What is needed: From the data that follows, report the number of lines including "agent", and only that number.

========

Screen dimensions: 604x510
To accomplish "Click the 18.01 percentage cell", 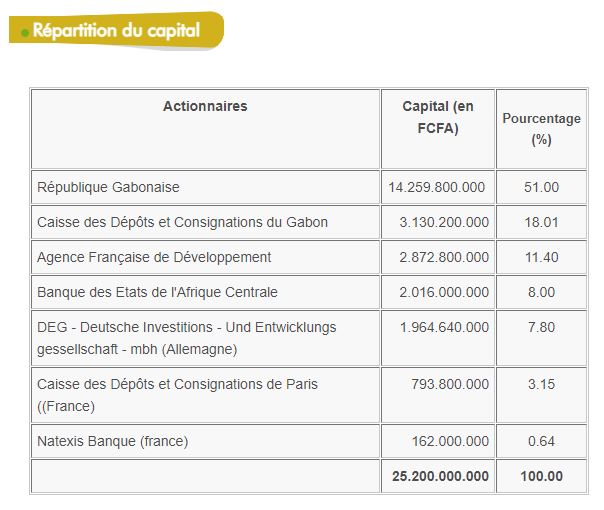I will [x=541, y=222].
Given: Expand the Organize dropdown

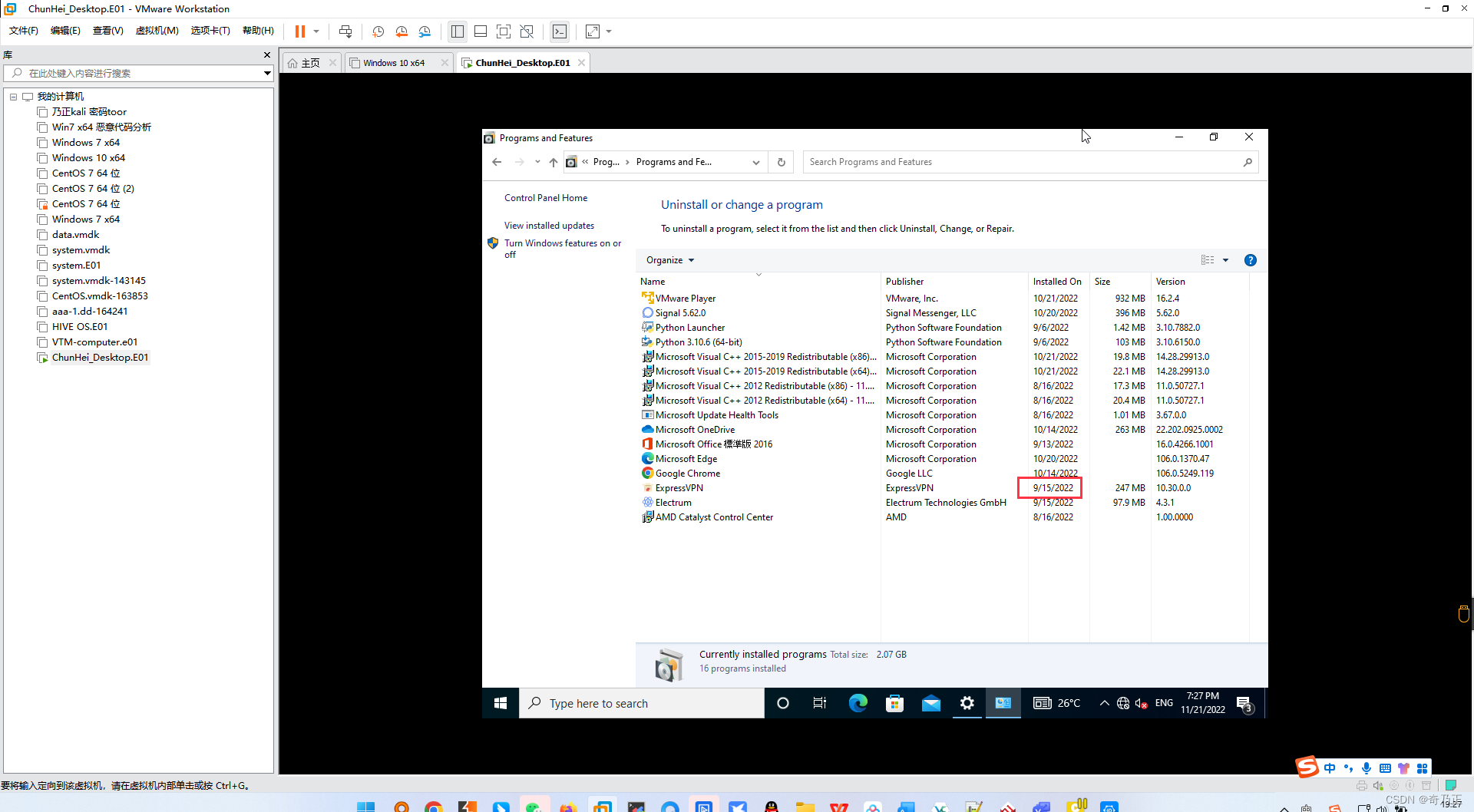Looking at the screenshot, I should [x=670, y=260].
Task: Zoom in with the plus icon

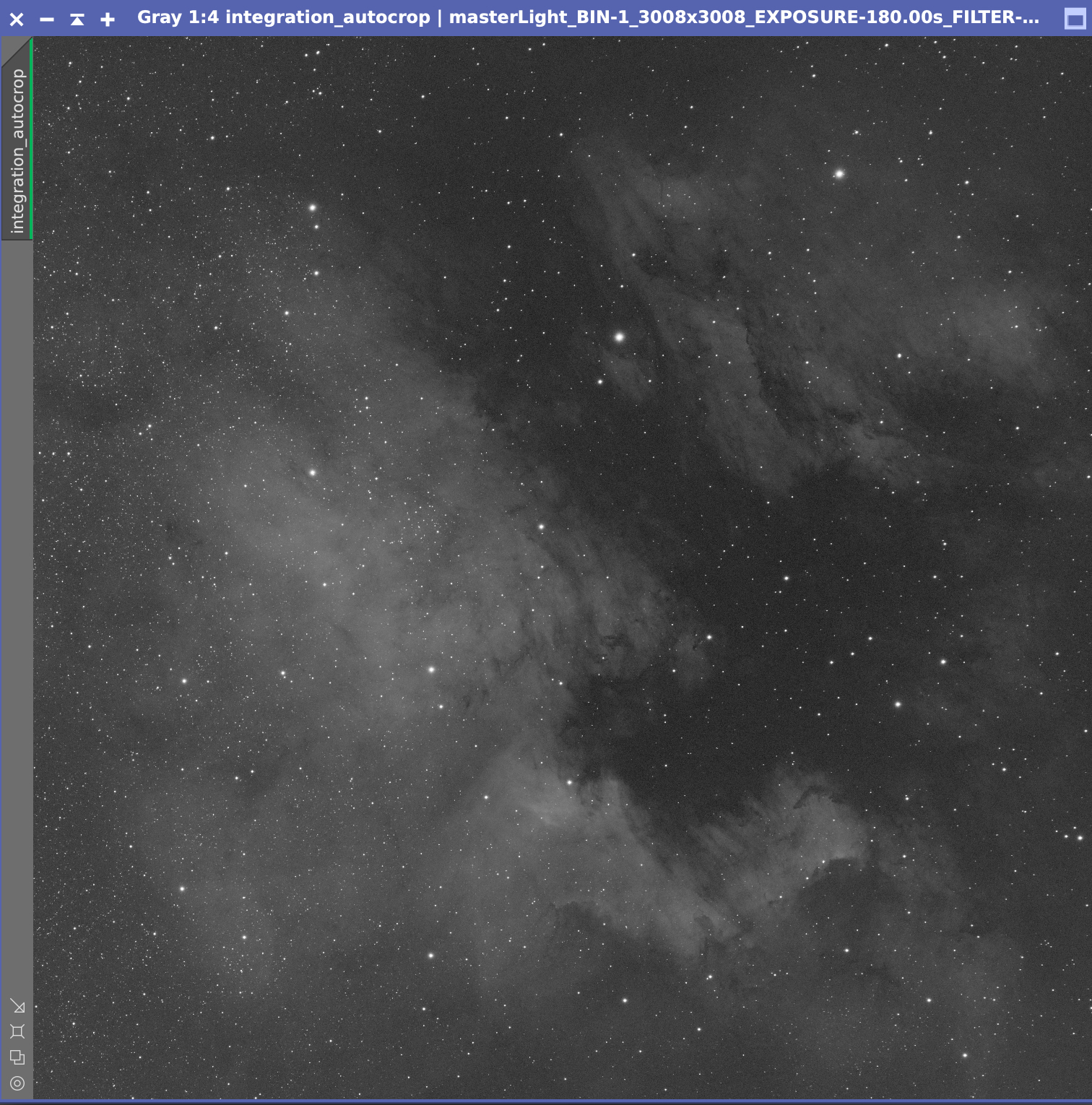Action: click(107, 19)
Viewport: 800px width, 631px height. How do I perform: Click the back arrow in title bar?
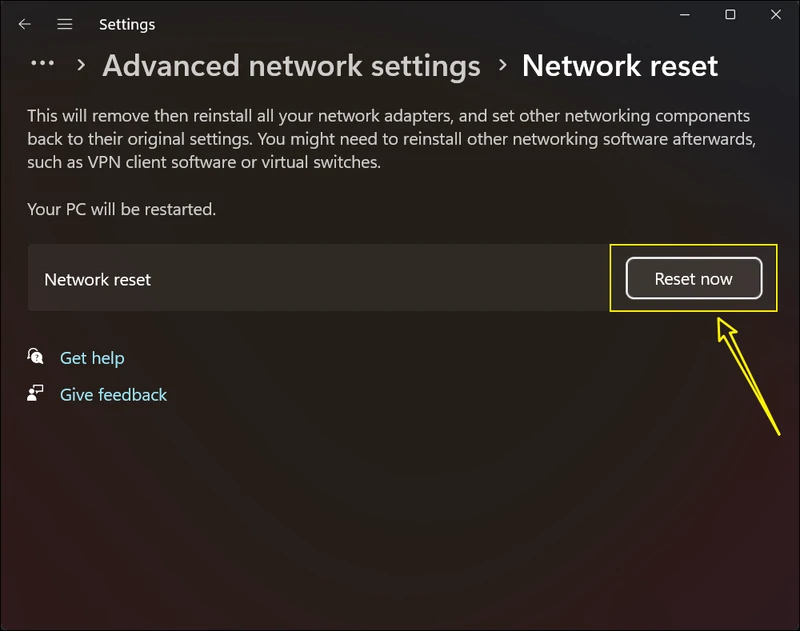point(25,24)
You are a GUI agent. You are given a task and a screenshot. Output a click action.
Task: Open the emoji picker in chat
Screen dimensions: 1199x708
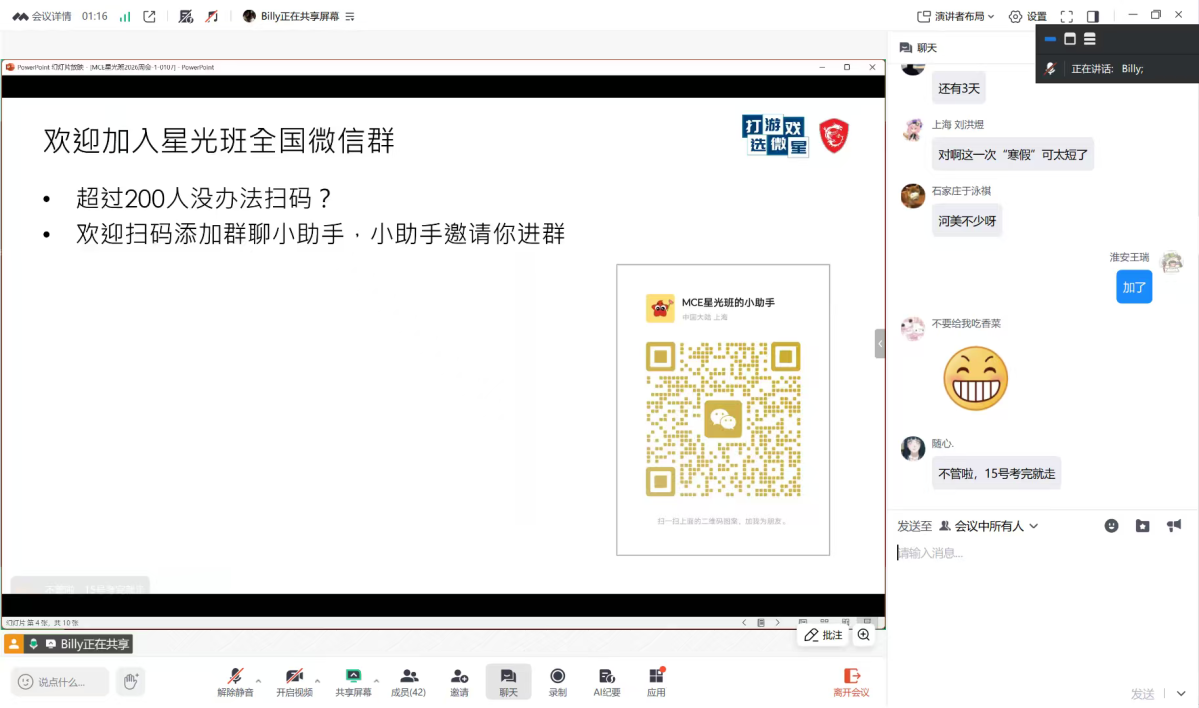[1111, 525]
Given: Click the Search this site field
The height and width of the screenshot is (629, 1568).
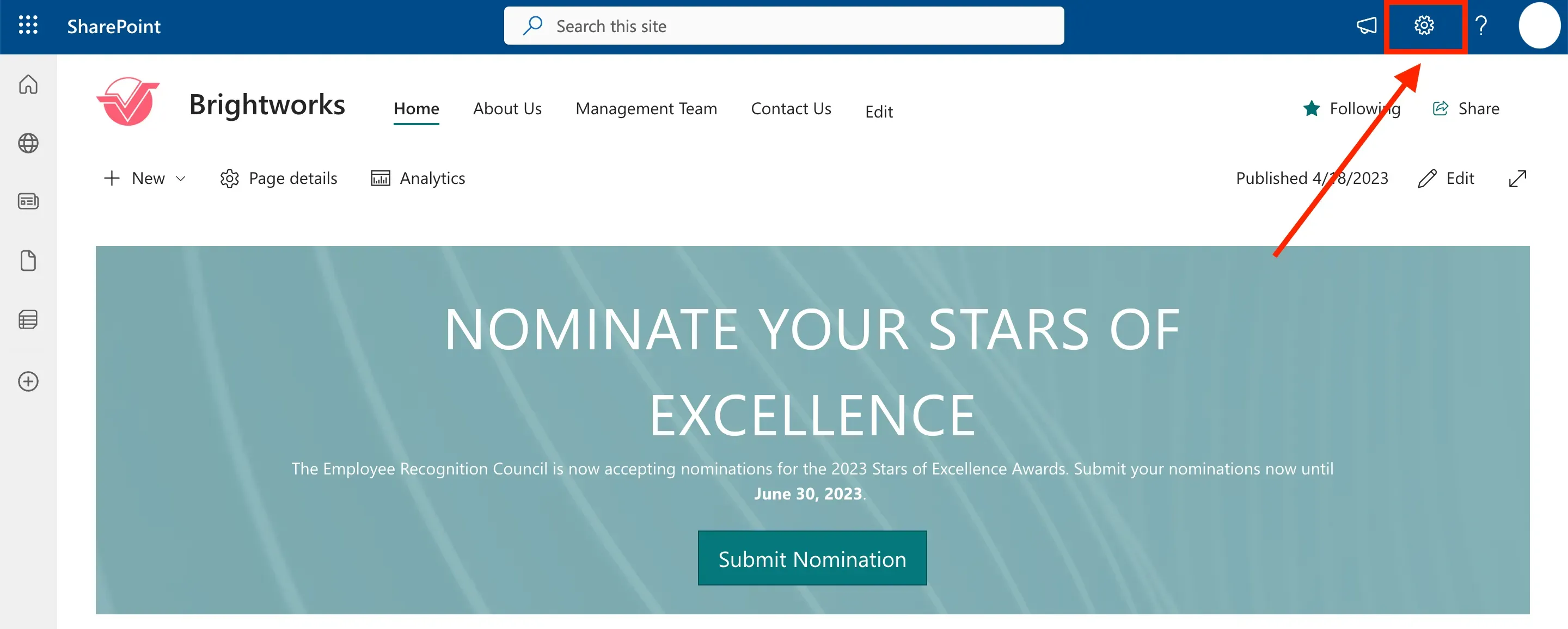Looking at the screenshot, I should tap(783, 26).
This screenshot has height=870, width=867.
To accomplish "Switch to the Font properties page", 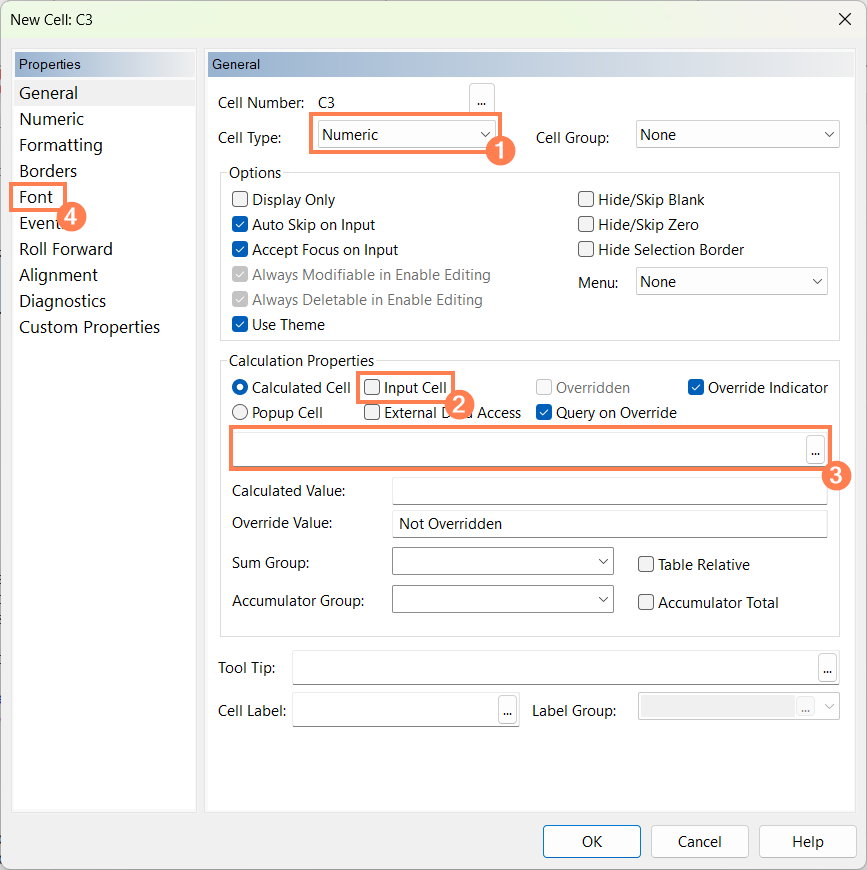I will point(37,197).
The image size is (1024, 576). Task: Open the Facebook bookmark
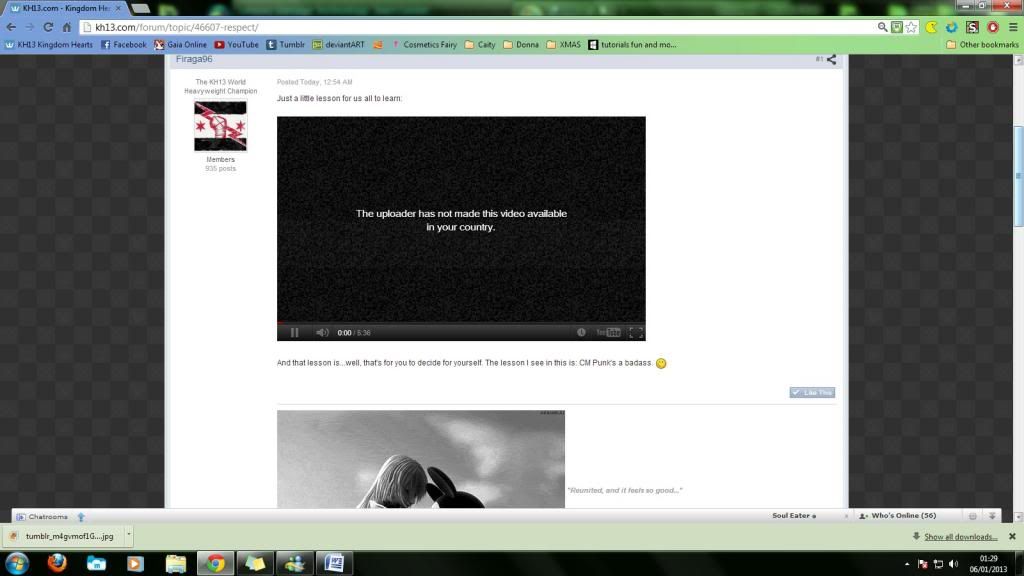[x=124, y=44]
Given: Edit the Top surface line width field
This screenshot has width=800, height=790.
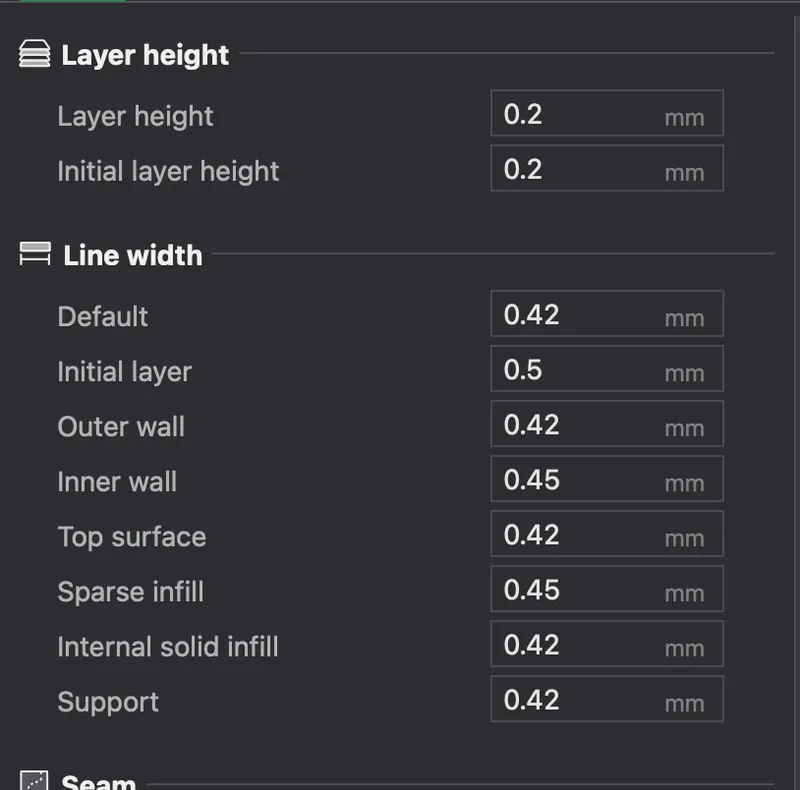Looking at the screenshot, I should coord(607,534).
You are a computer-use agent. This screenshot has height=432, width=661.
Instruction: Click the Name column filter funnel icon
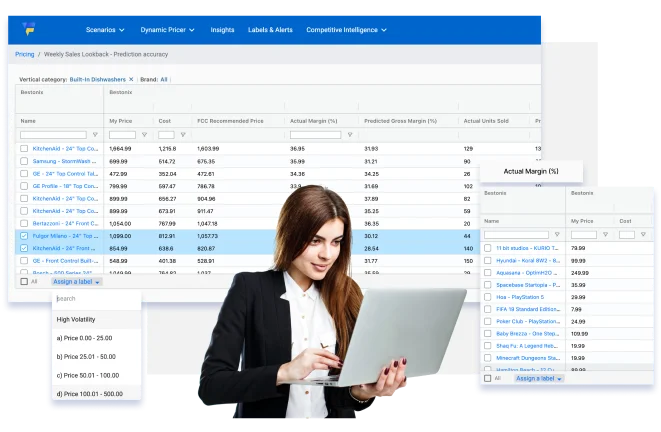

========

Result of the exercise: 2